INFORMATION GIVEN
"""
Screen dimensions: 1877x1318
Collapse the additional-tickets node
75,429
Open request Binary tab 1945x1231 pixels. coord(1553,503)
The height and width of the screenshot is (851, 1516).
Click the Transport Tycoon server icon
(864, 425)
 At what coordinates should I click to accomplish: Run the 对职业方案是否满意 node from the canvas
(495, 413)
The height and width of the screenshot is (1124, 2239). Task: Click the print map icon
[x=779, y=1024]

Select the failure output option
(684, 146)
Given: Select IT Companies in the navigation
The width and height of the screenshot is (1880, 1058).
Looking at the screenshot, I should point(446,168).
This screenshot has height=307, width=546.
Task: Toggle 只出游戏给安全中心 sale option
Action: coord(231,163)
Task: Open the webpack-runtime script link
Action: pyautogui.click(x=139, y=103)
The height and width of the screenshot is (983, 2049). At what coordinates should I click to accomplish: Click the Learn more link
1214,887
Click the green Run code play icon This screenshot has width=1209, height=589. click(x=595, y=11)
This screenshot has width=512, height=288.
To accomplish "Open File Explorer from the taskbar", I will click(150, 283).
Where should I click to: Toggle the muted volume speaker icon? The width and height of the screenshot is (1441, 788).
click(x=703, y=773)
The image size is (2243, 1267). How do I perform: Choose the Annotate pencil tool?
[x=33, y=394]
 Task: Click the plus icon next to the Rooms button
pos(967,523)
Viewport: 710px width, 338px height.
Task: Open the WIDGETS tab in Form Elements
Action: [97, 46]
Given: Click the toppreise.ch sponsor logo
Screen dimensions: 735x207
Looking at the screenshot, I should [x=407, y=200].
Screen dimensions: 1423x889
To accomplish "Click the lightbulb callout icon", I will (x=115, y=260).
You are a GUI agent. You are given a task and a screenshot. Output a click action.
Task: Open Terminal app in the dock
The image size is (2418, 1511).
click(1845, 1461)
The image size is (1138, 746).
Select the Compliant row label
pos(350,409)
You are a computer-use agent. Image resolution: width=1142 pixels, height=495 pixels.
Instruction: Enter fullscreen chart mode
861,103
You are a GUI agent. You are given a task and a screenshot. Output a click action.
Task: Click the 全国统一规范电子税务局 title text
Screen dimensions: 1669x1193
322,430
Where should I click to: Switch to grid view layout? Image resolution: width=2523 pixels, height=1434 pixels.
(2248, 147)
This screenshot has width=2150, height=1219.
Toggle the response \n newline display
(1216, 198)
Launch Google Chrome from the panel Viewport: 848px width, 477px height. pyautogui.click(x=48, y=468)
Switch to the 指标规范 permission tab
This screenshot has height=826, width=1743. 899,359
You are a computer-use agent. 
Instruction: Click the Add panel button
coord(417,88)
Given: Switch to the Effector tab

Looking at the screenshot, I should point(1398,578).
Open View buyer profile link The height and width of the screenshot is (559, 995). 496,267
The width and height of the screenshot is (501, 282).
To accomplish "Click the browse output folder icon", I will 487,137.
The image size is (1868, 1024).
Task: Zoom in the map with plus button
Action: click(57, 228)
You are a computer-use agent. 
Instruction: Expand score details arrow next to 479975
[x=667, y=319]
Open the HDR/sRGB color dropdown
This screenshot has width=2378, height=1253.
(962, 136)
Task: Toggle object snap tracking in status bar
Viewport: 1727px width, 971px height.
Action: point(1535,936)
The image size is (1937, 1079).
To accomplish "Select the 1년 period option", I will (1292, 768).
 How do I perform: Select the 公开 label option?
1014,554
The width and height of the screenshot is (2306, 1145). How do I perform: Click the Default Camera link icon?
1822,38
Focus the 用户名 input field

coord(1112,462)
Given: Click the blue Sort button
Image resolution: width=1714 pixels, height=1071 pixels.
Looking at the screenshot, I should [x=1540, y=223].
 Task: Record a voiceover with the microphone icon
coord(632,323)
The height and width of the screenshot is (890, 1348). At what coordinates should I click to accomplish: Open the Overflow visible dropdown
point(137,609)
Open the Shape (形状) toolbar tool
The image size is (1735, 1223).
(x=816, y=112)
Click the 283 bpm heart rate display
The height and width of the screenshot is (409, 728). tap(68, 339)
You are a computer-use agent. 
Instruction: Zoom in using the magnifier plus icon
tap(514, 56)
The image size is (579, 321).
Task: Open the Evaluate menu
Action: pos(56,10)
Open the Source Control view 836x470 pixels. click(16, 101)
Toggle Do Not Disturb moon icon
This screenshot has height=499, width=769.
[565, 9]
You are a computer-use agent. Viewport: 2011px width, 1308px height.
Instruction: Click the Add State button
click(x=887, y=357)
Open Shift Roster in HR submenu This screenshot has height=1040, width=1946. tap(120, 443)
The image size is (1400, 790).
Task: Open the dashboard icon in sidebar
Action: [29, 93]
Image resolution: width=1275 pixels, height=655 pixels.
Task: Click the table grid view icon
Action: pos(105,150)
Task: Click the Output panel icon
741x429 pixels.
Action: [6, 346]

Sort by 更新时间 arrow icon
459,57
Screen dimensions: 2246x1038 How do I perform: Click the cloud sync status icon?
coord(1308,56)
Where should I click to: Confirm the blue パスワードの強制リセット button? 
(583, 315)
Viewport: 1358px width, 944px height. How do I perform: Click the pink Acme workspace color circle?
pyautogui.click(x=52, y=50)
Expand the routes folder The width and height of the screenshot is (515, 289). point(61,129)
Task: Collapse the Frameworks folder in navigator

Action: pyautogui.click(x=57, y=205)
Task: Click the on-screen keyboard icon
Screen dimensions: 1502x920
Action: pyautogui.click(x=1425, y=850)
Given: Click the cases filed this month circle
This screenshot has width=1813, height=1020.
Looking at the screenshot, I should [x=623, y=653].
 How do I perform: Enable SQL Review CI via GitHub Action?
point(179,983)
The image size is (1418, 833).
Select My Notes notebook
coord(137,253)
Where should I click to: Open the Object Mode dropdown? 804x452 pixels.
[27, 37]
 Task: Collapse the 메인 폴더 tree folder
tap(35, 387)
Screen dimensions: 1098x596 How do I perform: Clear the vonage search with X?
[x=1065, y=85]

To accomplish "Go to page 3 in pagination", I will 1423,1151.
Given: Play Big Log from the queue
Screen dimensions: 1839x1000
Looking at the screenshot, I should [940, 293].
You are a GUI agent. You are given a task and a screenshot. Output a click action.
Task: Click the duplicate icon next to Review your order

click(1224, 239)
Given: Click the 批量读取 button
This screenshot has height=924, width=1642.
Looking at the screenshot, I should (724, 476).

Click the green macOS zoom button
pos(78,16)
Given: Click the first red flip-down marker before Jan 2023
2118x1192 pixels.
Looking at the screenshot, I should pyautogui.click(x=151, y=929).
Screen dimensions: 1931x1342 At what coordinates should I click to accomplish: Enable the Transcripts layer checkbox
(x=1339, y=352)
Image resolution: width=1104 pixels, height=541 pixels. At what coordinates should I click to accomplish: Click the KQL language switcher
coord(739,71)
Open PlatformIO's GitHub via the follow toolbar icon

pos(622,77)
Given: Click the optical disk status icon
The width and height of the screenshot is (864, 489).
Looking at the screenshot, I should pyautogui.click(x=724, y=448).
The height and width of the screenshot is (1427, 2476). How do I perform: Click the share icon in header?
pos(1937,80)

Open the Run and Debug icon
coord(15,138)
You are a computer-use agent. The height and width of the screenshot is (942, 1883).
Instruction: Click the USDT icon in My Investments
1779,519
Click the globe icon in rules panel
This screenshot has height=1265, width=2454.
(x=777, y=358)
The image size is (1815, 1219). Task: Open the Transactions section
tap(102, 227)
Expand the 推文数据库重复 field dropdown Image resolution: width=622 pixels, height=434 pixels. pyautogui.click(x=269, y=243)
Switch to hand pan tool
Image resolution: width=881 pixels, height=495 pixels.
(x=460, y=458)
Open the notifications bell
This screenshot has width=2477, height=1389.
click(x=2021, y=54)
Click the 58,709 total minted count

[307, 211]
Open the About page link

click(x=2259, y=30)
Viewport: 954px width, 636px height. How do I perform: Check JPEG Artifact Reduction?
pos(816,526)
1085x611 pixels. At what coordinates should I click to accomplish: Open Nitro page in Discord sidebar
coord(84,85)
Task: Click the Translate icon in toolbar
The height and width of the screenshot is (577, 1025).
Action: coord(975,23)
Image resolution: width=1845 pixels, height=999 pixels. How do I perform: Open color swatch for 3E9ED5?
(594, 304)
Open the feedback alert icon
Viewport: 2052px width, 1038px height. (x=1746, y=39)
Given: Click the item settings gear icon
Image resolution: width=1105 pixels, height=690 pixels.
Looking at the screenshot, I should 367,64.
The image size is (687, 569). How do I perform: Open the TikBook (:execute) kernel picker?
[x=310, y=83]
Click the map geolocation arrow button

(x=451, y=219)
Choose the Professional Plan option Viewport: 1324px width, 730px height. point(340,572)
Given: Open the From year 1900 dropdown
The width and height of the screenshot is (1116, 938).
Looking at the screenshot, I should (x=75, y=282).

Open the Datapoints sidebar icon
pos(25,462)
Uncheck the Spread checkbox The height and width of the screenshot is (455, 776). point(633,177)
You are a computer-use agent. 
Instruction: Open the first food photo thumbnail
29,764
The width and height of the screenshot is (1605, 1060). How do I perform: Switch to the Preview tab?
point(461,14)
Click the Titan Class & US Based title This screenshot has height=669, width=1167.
"""
EXERCISE
For each line in the entries that contains the string "title", make a copy.

WRITTEN RESPONSE
Task: Click the 全国统一规范电子税务局 title text
Click the Titan Class & US Based title This screenshot has height=669, width=1167.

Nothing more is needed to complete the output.